VI.1 The Reformation and the universities: continuity or change?

Commentary
VI.1 The Reformation and the universities: continuity or change?

The Protestant Reformation of the sixteenth century is the most damaging rupture in the ecclesiastical history of Europe between Great Schism of 1054 (which separated the Roman Catholic from the Eastern Orthodox Churches) and the present day. Of all the great intellectual developments of our period, it is, unquestionably, the one which most directly affected the lives of ordinary people. But did the Reformation represent an equally major rupture in the intellectual history of western and central Europe? Did it transform the manner in which educated Europeans transacted their intellectual business? Or was it comfortably accommodated, for the most part, within the established structures of academic learning?
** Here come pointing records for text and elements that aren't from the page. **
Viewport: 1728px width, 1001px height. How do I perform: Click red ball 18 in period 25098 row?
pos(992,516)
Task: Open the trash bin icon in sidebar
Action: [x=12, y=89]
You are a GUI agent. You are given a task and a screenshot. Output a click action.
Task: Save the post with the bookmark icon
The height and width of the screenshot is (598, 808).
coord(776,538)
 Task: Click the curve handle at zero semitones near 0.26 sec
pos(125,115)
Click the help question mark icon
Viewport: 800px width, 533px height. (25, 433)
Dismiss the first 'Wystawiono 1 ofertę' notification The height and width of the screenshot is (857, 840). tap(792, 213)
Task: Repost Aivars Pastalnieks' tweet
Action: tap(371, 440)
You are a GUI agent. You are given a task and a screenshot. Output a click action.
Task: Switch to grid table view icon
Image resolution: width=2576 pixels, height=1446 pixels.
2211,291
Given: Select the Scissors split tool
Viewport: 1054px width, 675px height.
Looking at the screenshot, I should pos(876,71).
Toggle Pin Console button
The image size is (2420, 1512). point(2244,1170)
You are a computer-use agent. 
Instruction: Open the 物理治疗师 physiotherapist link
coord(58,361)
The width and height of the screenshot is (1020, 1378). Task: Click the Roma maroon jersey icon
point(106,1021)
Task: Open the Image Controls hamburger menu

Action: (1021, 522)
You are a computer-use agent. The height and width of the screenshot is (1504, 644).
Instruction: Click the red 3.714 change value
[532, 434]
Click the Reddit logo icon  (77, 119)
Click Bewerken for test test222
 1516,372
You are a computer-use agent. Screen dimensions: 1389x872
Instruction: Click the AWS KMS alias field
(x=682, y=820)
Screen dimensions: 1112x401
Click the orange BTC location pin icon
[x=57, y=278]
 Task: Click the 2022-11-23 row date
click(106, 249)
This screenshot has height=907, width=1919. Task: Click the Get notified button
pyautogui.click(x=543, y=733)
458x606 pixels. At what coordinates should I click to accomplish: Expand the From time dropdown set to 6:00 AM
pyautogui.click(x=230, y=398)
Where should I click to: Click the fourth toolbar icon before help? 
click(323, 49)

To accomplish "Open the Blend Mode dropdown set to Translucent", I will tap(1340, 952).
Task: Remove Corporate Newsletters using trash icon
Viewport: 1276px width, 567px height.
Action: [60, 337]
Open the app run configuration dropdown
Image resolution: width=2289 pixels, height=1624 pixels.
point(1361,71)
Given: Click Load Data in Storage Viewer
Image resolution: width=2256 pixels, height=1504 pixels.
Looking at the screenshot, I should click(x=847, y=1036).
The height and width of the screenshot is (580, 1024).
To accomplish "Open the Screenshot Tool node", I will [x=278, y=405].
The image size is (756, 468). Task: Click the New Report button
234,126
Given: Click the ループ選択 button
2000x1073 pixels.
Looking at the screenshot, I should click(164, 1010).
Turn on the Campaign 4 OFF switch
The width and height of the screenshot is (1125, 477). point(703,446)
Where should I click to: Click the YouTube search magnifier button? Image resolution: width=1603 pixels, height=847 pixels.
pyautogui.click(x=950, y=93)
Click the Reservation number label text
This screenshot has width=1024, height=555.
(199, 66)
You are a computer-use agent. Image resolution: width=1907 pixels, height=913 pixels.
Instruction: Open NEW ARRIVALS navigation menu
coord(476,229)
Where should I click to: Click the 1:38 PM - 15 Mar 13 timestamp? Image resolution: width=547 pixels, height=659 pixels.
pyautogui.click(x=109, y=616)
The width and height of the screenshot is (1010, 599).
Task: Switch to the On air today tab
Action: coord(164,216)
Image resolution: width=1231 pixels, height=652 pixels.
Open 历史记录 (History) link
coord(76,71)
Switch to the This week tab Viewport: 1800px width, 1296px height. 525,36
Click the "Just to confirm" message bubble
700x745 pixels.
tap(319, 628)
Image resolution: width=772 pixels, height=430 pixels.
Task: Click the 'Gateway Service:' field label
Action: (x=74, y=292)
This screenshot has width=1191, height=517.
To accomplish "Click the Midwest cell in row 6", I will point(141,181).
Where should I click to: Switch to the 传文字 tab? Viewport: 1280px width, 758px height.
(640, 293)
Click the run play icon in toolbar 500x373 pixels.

The division of Europe into deeply entrenched and bitterly antagonistic theological camps massively intensified intellectual debate. The point is not merely that Catholics fought with Protestants. Within the Protestant camp, Lutherans fought just as vigorously with Calvinist. Within the Lutheran camp, theological conflict raged between the death of Luther himself in 1546 and the Concordial movement of the 1570s. Within the Calvinist camp, Arminians and Laudians battled with contra-Remonstrants and Puritans, to say nothing of radical groups such as Anabaptists and Socinians (who denied infant baptism and the Trinity, respectively). These debates quickly spread from theology to include areas of secular scholarship and philosophy, including metaphysics and natural philosophy, ecclesiastical history, political theory, and even cosmology.

This intensification of debate profoundly altered the tempo of intellectual exchange within Europe; yet viewing this period from the institutional framework of the university suggests continuity more than transformation. Only temporarily did the Reformation threaten to overthrow central features of the university: its longer term impact was to multiply the number of universities and students above all in the German heartland of the Reformation itself. Moreover, once fortified my the new armoury of humanist scholarship, scholastic culture proved perfectly adapted to the extreme disputatiousness of the confessional era. 

Image. 'De zielenvisserij (Fishing for Souls)', 1614; painting by Adriaen Pietersz. van de Venne (c. 1589-1662). Oil on oak; H 98.5 cm (38.7 in); W 187.8 cm (73.9 in). An allegory of the contest between the competing religious denominations during the Twelve Years Truce (1609-1621) between the Dutch Republic and Spain, the painting also symbolises the confessional competition unleashed by the Reformation more generally. Sources: Wikimedia (public domain).